IF I AM RIGHTEOUS, THEN HOW COME I STILL SIN?

If I am the righteousness of God in Jesus Christ, then how is it that I still sin?

            If I have become a new creation and old things have passed away and new things have come (2 Cor 5:17), then how is it that I still sin?

            Let’s talk this summer about the great theological truths of Romans 6 and 7. These two chapters help us to understand our identity in Christ, as well as why it is we still sin.

            I remember being a knuckle-headed boy after only 2 years of Bible College. Back home in Wichita Falls one day I decided to go eat at “Bob’s Club.” This was the unofficial name of a good-natured bunch of men who went to Grace Church, and led by Bob.   They enjoyed lunch once a week to jostle and jest with each other over doctrine and theology. I’d known these older men since I was a kid. The day I wandered in Tom initiated the discussion with a question, and I opened my mouth and spouted out what I now know today to be pure hogwash! Suitable for a theology degree from Hogwarts, perhaps, but not from the Bible College.

            Tom’s question was, “Is there a difference in Paul’s epistles between the words sin and sins? And, yes, I’m too embarrassed to tell you what my response was. So, let’s move on to the truth I learned a few years later from Watchman Nee in his book, The Normal Christian Life. If you have never read this book, put it at the top of your list for summer reading.

            Watchman Nee was a Chinese preacher.[1] His first name was the translation of a Chinese nick-name he took later in life, which is translated more literally “Bell-Ringer.” And that he was.
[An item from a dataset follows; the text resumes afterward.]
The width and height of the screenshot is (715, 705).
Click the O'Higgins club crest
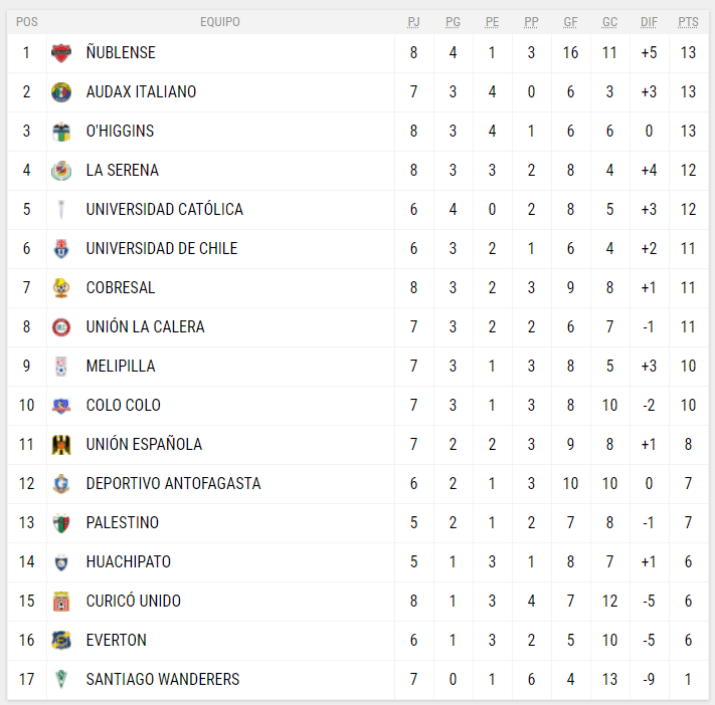[62, 131]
He rang a bell of clarity in this book, and was the first one to clearly identify for me the difference between sin and sins in the book of Romans.
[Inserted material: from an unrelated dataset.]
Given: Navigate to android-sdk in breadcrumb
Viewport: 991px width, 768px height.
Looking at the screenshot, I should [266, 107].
            Sins are the things we do; our behaviors; our attitudes; our words and deeds. Sins are the “things” that Christ bore upon Himself on the cross, and carried as far as the east is from the west.

            Sin, however, is the power behind the sins. Sin is a principle or a law in Romans 7:23, and The Law of Sin & Death in Rom 8:2. It is personified in Romans 6:12-13. It is the “evil that is present in us, the ones who wish to obey God” (Rom 7:21). It is the source of power for my flesh; when I walk according to the flesh, I am serving the Law of Sin (Rom 7:25). Sin is a power that overtakes us and causes us to do what is contrary to who we are (Rom 7:20).

            We are the righteousness of God IN OUR SPIRIT, and our spirit is ONE WITH CHRIST (2 Cor 5:21 and Col 3:4). Our spirit has been born-again with the righteous, holy life of the Lord Jesus, but our soul and body were not!  Therefore, we are no longer sinners in our spirits, and our spirits are no longer under the control of the Law of Sin & Death. But our soul and our body can still be yielded to that Law. Notice Paul’s description of his battle with sin in Romans 7:15-17.

I do not understand what I do. For what I want to do I do not do,

but I do the thing I hate. And if I do what I do not want to do,

. . . it is no longer I myself who do it,

but it is sin living in me.       

            Notice that Paul places the blame on something that was NOT him. His sins were empowered and animated from a secondary source called Sin. Sin lived in Paul, but sin was not Paul. The Law of Sin is in our bodies, but we are not bodies. We are spirit-beings, and our spirits are righteous in Christ.

            Here’s the point this week, as Andrew Farley writes[2]:

What if Christians today recognized that their bodies house a nagging force

that acts in them and may even feel like them but is not them?

What would it mean for you to understand your struggle in this way?

           

            -Carter

 

 

[1] If you go online you will see that the self-appointed theology police will have criticisms of Watchman Nee. I have only read three or four of his books, and found them very helpful. It is possible that I would not agree with everything in every book. But so what? If I read everything I have written in life I would probably disagree with much of what I taught before 1992! But you can trust Nee in The Normal Christian Life.

[2] Andrew Farley, The Naked Gospel. Zondervan, p. 118.